プロ野球選手で1つ上の兄・稼頭央(現・ソフトバンク)がつけていた背番号1を背負った。「稼頭央は稼頭央、自分は自分」。あまりに有名な兄を意識しすぎることなくマイペースで野球を続けていたが、周りから比較されることにプレッシャーは感じていないつもりでも「『稼頭央の弟』ではなく、幸乃進として覚えてもらいたい」気持ちが心の奥にはあった。
昨秋、今春とも初戦敗退。残すは夏のみ。3年生になって「自分がやるしかない」覚悟が芽生えた。走り込み、筋力トレーニング…。エース番号を背負うにふさわしい選手になる努力を惜しまなかった。

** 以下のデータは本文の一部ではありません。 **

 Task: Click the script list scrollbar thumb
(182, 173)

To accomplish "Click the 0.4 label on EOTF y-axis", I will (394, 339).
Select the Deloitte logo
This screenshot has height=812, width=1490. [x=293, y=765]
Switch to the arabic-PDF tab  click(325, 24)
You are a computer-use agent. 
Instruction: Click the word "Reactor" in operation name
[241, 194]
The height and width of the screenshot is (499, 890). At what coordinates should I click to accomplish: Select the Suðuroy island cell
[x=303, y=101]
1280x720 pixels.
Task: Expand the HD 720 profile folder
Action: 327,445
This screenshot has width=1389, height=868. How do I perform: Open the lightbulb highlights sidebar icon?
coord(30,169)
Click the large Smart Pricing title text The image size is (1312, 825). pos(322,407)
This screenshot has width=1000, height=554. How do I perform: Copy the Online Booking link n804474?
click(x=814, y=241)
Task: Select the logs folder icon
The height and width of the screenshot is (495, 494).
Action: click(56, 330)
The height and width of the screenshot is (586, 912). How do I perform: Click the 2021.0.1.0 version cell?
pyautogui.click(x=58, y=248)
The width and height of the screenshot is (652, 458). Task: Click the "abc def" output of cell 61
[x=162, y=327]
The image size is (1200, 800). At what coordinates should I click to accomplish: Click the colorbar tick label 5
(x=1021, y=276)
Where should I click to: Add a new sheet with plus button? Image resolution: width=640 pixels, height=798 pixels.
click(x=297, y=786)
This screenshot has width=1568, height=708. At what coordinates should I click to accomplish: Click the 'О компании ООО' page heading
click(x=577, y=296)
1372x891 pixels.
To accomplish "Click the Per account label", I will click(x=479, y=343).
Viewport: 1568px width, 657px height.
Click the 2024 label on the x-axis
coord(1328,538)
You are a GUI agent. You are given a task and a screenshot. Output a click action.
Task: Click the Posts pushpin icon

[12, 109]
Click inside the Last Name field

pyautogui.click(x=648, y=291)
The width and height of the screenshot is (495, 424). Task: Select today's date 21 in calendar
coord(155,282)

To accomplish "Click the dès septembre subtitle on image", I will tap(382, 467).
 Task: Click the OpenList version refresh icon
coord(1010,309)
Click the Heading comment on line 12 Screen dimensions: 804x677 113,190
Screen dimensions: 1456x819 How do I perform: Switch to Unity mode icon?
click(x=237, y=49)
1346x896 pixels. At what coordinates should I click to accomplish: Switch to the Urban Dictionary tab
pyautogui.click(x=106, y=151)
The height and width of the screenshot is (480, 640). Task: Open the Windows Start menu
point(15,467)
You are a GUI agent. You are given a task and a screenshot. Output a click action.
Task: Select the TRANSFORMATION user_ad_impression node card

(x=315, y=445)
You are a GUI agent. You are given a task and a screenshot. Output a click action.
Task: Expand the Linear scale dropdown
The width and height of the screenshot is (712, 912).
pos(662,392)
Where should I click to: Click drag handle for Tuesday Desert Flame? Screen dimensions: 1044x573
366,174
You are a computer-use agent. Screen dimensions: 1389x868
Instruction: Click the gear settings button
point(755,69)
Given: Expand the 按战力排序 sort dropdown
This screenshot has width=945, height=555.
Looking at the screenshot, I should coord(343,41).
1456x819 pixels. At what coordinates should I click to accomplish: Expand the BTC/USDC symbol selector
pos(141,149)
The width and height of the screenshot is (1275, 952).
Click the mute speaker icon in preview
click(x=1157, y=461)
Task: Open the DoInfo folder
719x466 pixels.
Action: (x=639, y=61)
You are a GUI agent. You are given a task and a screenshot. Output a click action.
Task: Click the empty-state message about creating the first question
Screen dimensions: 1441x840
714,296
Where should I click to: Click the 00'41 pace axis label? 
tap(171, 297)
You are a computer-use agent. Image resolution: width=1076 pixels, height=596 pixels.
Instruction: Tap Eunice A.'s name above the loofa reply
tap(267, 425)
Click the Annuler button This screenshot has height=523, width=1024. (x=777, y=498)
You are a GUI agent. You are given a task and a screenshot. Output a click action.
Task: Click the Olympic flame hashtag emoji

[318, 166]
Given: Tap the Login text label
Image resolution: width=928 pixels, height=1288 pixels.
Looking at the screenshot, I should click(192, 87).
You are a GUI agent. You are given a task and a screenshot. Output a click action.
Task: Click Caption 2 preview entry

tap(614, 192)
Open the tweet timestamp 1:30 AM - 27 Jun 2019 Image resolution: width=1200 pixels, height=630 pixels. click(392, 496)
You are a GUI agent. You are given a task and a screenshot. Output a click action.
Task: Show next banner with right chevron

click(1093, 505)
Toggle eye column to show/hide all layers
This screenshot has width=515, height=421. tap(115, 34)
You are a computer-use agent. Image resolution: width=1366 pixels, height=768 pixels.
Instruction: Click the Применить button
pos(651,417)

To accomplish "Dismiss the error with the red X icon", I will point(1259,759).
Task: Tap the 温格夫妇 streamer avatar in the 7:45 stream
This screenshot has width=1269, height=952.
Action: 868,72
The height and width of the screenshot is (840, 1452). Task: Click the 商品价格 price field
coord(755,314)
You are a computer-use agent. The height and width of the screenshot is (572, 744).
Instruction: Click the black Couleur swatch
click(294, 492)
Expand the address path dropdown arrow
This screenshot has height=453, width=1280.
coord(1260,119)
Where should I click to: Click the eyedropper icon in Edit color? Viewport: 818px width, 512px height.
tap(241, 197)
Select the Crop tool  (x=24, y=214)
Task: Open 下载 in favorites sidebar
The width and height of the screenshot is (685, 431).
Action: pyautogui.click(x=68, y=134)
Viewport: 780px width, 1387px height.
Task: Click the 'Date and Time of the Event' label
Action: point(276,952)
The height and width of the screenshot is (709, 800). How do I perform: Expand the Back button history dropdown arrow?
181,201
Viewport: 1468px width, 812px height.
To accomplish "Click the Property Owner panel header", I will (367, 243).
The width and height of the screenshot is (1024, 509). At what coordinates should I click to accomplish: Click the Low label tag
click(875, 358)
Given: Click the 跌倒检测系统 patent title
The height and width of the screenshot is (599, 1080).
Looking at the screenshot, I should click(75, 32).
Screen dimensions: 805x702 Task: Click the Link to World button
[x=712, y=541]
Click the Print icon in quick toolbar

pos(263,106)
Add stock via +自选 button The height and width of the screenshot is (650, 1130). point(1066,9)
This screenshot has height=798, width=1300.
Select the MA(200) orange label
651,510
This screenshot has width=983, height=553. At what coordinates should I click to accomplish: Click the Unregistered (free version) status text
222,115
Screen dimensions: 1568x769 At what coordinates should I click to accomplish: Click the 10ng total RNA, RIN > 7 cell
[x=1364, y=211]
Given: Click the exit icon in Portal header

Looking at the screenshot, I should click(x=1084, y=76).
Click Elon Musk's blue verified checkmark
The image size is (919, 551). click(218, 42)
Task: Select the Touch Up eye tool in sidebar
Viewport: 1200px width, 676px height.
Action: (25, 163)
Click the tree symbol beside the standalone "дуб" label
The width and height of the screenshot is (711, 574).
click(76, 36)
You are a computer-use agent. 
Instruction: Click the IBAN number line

「WBC(ワールド・ベースボール・クラシック)の今永投手(DeNA)を参考にした」とセットで構えた際に左足を三塁方向に踏み出すクロスステップを取り入れた。両足に体重が乗りやすくなって、球威が増した。入学した頃、100キロそこそこしかなかった直球が常速で130台を出せるようになった。
この球威に100キロを切るスローカーブを織り交ぜた緩急で樟南打線に的を絞らせなかった。スタンドで応援していた稼頭央も思い返せば1年前、同じような投球で決勝まで勝ち上がった。「血は争えない」と実感し、弟も含めた後輩たちが全力で戦う姿に「自分が逆に勇気づけられた」という。
成長した姿は見せられたが「球が高めに抜けてしまったのを制御できなかった」のが悔やまれた。打たれなかった分、四球、暴投が失点につながった。投手、エースの責任を果たせたとはいえない。その悔しさを「大学でも野球を続けて、神宮で日本一に貢献できる投手になる」エネルギーにするつもりだ。